Prossima tappa Baalbek—a circa un’ora di distanza, anche se non stavo contando perché la mia testa era ancora piena di quegli archi. I templi qui sono enormi, non si capisce davvero la loro grandezza finché non ti ritrovi sotto le colonne di Giove. Samir ride quando gli chiedo se qualcuno si perde mai qui (“solo se cerchi il vino di Bacco,” dice). Le pietre sono calde per il sole; una polvere secca si attacca alle scarpe e rende tutto ancora più antico. Dopo ci fermiamo a pranzo—da qualche parte vicino, niente di speciale ma il pane è ancora caldo e qualcuno ci versa l’arak con un occhiolino. Non pensavo mi sarebbe piaciuto così tanto quel momento.

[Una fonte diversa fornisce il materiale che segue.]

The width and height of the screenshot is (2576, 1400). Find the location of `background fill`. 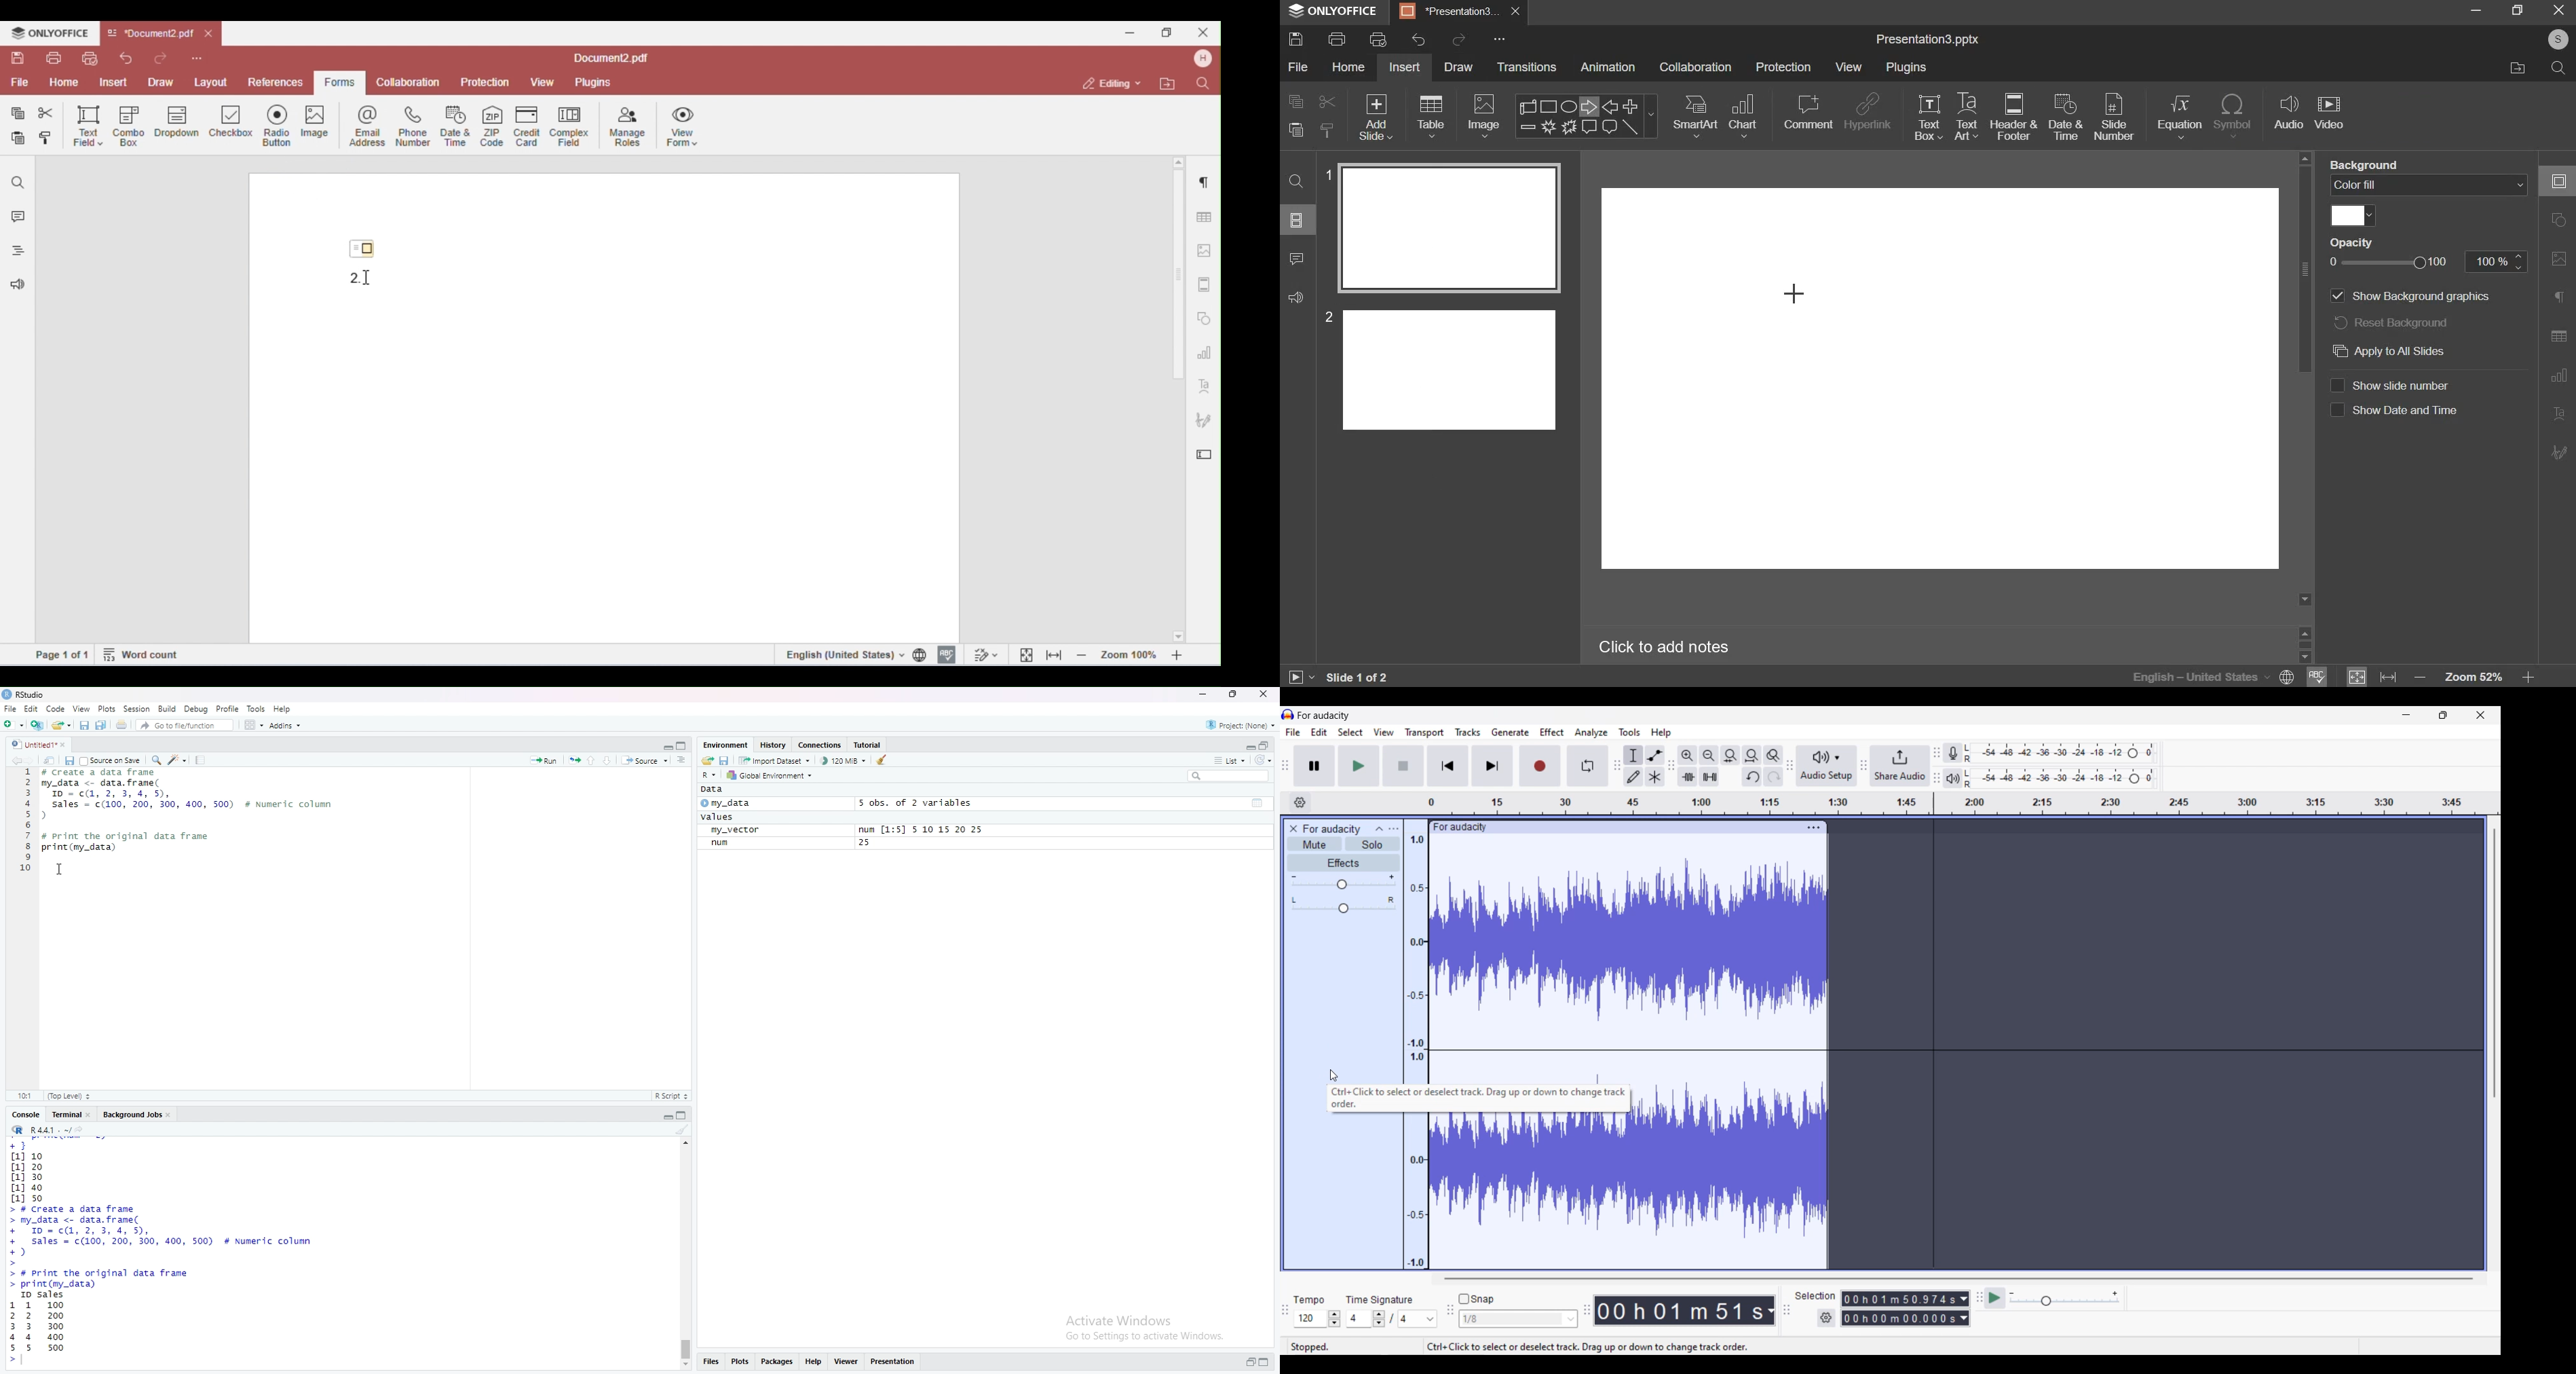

Nel pomeriggio arriviamo a Chateau Ksara—il viaggio tra vigneti e villaggi sonnolenti è rilassante. Dentro le vecchie grotte romane fa fresco e si sente l’odore della terra e delle botti di rovere; il nostro ospite ci fa assaggiare tre vini diversi (mi è piaciuto di più il rosso, ma non chiedetemi come si chiama). Le bottiglie sono disposte lungo le pareti come se aspettassero da secoli qualcuno che le apra. Tutti si fanno un po’ più silenziosi laggiù, forse per l’eco o forse per la stanchezza—quel silenzio lo ricordo ancora, nei giorni più frenetici a casa.
Il tour dura circa 9-10 ore, inclusi i trasferimenti tra i siti e la pausa pranzo.
Sì, il servizio di prelievo e ritorno dal tuo hotel a Beirut è incluso nel prezzo.
Visiterai i tre templi principali: Giove, Bacco e Venere—il più grande complesso di templi romani ancora esistente in Libano.
Sì, si visita Chateau Ksara con una passeggiata guidata nelle grotte romane e una degustazione di vini.
Il tour prevede una sosta pranzo dove potrai acquistare cibo locale; la degustazione di vini a Ksara è inclusa.
Il tuo autista-guida parla inglese o arabo a seconda della tua preferenza.
Si passa circa 1 ora ad Anjar, 1 ora nei templi di Baalbek, 1 ora per il pranzo e 1 ora e 15 minuti a Chateau Ksara.
Il tour è adatto a tutte le età; seggiolini per bambini sono disponibili su richiesta.
Il tuo giorno include il pickup in hotel a Beirut con autista-guida in inglese o arabo, ingressi ai templi di Baalbek e alle rovine di Anjar, parcheggi coperti per non pensare a contanti o biglietti, e si conclude con una degustazione di vini nelle grotte di Chateau Ksara prima del rientro in hotel la sera.